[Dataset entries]
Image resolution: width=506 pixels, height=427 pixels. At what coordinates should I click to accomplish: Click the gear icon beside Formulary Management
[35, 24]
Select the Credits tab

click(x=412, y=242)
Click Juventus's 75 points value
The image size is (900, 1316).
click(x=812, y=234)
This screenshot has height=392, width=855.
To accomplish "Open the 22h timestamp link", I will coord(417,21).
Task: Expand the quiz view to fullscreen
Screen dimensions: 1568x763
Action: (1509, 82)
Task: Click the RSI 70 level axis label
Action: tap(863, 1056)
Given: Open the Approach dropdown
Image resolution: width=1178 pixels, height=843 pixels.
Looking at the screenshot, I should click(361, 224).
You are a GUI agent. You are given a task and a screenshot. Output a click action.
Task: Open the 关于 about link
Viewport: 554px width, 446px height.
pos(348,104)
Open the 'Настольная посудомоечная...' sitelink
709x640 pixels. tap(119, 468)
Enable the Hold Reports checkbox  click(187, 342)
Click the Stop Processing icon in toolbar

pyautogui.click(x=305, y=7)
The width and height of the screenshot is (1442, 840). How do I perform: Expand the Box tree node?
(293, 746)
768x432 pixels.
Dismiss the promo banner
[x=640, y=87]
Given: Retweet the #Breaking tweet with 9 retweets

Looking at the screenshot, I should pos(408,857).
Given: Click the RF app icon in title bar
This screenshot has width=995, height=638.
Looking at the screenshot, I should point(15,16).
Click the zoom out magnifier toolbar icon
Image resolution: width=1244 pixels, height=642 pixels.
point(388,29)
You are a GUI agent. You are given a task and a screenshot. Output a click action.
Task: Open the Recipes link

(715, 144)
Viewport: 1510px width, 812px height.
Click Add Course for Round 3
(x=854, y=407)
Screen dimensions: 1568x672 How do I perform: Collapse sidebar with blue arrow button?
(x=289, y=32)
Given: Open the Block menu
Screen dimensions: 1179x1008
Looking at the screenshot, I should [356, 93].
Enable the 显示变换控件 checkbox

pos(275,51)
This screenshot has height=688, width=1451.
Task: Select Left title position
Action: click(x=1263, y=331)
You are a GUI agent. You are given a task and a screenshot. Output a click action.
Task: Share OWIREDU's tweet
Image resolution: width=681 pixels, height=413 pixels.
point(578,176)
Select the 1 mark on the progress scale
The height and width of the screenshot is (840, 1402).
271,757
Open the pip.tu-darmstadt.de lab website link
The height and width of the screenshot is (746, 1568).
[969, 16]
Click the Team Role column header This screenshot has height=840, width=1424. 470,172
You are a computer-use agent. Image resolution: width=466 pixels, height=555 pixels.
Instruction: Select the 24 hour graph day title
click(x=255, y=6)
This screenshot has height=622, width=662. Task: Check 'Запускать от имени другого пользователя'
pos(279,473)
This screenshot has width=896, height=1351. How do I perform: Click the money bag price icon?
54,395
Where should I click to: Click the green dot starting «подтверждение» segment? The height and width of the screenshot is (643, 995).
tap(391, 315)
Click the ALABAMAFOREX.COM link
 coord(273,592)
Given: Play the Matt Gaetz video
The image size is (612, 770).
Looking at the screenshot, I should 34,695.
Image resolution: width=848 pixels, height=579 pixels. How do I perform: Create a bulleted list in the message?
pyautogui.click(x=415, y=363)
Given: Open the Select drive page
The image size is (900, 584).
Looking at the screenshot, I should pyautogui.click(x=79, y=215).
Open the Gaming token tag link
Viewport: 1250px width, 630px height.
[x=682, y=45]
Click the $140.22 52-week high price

• _Task objective_
Copy out all the entries exactly once more.

• _Solution to the exercise_
Image resolution: width=506 pixels, height=427 pixels. At what coordinates should I click to accomplish: Click the gear icon beside Formulary Management
[35, 24]
Select the Credits tab

click(x=412, y=242)
Click Juventus's 75 points value
The image size is (900, 1316).
click(x=812, y=234)
This screenshot has height=392, width=855.
To accomplish "Open the 22h timestamp link", I will coord(417,21).
Task: Expand the quiz view to fullscreen
Screen dimensions: 1568x763
Action: (1509, 82)
Task: Click the RSI 70 level axis label
Action: tap(863, 1056)
Given: Open the Approach dropdown
Image resolution: width=1178 pixels, height=843 pixels.
Looking at the screenshot, I should click(361, 224).
You are a GUI agent. You are given a task and a screenshot. Output a click action.
Task: Open the 关于 about link
Viewport: 554px width, 446px height.
pos(348,104)
Open the 'Настольная посудомоечная...' sitelink
709x640 pixels. tap(119, 468)
Enable the Hold Reports checkbox  click(187, 342)
Click the Stop Processing icon in toolbar

pyautogui.click(x=305, y=7)
The width and height of the screenshot is (1442, 840). How do I perform: Expand the Box tree node?
(293, 746)
768x432 pixels.
Dismiss the promo banner
[x=640, y=87]
Given: Retweet the #Breaking tweet with 9 retweets

Looking at the screenshot, I should pos(408,857).
Given: Click the RF app icon in title bar
This screenshot has width=995, height=638.
Looking at the screenshot, I should point(15,16).
Click the zoom out magnifier toolbar icon
Image resolution: width=1244 pixels, height=642 pixels.
point(388,29)
You are a GUI agent. You are given a task and a screenshot. Output a click action.
Task: Open the Recipes link

(715, 144)
Viewport: 1510px width, 812px height.
Click Add Course for Round 3
(x=854, y=407)
Screen dimensions: 1568x672 How do I perform: Collapse sidebar with blue arrow button?
(x=289, y=32)
Given: Open the Block menu
Screen dimensions: 1179x1008
Looking at the screenshot, I should [356, 93].
Enable the 显示变换控件 checkbox

pos(275,51)
This screenshot has height=688, width=1451.
Task: Select Left title position
Action: click(x=1263, y=331)
You are a GUI agent. You are given a task and a screenshot. Output a click action.
Task: Share OWIREDU's tweet
Image resolution: width=681 pixels, height=413 pixels.
point(578,176)
Select the 1 mark on the progress scale
The height and width of the screenshot is (840, 1402).
271,757
Open the pip.tu-darmstadt.de lab website link
The height and width of the screenshot is (746, 1568).
[969, 16]
Click the Team Role column header This screenshot has height=840, width=1424. 470,172
You are a computer-use agent. Image resolution: width=466 pixels, height=555 pixels.
Instruction: Select the 24 hour graph day title
click(x=255, y=6)
This screenshot has height=622, width=662. Task: Check 'Запускать от имени другого пользователя'
pos(279,473)
This screenshot has width=896, height=1351. How do I perform: Click the money bag price icon?
54,395
Where should I click to: Click the green dot starting «подтверждение» segment? The height and width of the screenshot is (643, 995).
tap(391, 315)
Click the ALABAMAFOREX.COM link
 coord(273,592)
Given: Play the Matt Gaetz video
The image size is (612, 770).
Looking at the screenshot, I should 34,695.
Image resolution: width=848 pixels, height=579 pixels. How do I perform: Create a bulleted list in the message?
pyautogui.click(x=415, y=363)
Given: Open the Select drive page
The image size is (900, 584).
Looking at the screenshot, I should pyautogui.click(x=79, y=215).
Open the Gaming token tag link
Viewport: 1250px width, 630px height.
[x=682, y=45]
Click the $140.22 52-week high price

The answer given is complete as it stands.